Search the data for "link". Each line containing it is to be copied.

(Dataset excerpts)
——————————

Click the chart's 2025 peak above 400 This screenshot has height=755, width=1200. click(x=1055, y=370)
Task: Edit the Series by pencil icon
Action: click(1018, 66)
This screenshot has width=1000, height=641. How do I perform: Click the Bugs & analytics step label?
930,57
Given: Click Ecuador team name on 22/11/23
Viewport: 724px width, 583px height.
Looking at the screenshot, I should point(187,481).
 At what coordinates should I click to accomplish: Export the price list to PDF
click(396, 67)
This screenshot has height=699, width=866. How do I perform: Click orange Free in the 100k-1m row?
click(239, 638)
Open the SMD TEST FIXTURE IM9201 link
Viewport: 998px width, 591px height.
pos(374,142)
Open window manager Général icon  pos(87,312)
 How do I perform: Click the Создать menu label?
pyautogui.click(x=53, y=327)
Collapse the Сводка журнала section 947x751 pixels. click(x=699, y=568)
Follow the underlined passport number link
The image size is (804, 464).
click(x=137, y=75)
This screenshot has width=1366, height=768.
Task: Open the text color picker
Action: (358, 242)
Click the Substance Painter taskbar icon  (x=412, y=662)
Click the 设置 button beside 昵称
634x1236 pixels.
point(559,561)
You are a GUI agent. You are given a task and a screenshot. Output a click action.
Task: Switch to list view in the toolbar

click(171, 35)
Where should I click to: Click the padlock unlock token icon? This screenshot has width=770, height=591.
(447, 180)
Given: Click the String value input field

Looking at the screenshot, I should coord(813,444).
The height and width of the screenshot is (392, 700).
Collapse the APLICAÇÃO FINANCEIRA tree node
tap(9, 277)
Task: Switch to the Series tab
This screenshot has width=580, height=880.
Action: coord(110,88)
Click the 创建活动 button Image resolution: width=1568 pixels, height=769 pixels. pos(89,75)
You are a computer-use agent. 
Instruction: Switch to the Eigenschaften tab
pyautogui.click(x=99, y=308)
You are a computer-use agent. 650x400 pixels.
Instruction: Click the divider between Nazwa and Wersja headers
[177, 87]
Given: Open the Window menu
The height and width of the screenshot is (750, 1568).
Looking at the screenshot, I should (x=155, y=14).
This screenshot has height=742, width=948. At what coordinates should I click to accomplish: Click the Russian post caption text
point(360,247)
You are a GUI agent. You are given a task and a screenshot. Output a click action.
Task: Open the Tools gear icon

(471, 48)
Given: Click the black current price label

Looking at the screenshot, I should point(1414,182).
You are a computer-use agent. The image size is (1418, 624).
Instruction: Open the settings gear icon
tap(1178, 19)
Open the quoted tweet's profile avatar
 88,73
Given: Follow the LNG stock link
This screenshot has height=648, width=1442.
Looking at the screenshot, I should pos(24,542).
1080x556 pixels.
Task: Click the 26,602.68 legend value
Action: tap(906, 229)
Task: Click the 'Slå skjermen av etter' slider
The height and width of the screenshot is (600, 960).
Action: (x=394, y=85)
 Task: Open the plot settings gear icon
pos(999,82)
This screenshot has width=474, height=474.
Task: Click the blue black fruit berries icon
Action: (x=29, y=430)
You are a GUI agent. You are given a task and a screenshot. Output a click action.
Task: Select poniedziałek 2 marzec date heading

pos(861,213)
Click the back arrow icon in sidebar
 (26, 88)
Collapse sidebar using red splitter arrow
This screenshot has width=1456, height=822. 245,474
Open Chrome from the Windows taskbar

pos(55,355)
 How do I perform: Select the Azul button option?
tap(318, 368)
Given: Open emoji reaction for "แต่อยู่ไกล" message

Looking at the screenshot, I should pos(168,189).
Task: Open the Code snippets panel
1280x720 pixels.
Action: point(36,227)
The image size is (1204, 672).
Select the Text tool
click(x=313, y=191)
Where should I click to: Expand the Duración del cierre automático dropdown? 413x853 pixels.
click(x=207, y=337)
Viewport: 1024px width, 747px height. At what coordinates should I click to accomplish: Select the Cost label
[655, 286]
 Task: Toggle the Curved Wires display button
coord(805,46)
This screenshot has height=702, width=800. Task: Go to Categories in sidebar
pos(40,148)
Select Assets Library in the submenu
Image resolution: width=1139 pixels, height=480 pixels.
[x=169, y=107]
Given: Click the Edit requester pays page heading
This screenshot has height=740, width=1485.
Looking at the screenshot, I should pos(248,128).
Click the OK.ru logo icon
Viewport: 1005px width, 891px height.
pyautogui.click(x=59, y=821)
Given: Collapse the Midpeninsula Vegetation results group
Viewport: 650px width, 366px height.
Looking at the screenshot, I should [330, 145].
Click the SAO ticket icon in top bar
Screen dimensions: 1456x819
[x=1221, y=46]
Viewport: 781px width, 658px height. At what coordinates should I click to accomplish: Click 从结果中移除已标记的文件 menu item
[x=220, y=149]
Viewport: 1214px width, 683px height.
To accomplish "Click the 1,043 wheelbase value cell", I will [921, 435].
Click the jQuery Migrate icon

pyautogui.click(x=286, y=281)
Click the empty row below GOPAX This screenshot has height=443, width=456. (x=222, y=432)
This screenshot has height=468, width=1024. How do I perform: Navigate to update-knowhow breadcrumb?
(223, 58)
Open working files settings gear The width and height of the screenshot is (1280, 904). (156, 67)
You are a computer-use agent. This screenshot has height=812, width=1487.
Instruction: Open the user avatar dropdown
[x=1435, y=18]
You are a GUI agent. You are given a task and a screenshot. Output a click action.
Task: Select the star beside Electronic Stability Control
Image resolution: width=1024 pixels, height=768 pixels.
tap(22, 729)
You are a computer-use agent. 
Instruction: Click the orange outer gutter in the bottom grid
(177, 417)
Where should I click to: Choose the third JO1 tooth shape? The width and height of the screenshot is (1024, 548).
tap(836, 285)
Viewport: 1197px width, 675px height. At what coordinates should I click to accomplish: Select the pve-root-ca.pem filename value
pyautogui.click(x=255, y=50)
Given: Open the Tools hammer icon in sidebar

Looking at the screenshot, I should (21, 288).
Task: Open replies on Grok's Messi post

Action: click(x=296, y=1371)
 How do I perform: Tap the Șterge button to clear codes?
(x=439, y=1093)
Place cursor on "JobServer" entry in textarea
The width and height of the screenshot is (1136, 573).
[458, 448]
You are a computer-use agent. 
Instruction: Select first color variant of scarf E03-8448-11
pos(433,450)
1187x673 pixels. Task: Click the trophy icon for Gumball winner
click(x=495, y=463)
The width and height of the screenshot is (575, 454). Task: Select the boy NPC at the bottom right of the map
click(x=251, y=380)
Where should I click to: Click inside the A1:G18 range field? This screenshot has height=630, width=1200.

——————————

Task answer:
Open the SMD TEST FIXTURE IM9201 link
Follow the underlined passport number link
Given: Follow the LNG stock link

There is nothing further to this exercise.